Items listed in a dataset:
• • • • •
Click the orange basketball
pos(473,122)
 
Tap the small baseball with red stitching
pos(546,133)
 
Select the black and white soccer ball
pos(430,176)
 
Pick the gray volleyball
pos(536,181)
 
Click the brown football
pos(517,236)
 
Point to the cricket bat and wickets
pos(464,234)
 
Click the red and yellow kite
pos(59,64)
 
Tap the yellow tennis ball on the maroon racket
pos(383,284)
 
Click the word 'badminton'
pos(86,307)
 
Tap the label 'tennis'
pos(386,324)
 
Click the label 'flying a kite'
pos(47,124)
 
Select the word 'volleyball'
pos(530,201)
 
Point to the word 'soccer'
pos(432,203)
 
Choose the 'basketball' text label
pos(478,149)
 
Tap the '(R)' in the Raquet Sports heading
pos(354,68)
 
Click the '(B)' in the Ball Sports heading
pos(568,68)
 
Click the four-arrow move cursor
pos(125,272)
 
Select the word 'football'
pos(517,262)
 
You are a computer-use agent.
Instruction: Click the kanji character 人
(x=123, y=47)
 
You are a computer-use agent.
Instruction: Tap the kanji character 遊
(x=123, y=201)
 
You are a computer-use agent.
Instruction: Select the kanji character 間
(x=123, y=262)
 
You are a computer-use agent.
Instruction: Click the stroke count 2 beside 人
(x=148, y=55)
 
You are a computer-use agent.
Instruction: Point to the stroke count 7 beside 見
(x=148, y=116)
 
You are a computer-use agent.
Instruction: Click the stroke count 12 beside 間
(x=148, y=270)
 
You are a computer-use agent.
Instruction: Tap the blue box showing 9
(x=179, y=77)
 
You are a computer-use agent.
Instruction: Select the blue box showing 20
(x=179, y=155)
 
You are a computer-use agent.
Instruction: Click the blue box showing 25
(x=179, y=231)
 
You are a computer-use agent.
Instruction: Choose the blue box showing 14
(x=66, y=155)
• • • • •
*Problem to solve*. Gather every line of the records above that contains the string "tennis", matching case exactly, and copy each of those lines.

*Task output*.
Tap the yellow tennis ball on the maroon racket
Tap the label 'tennis'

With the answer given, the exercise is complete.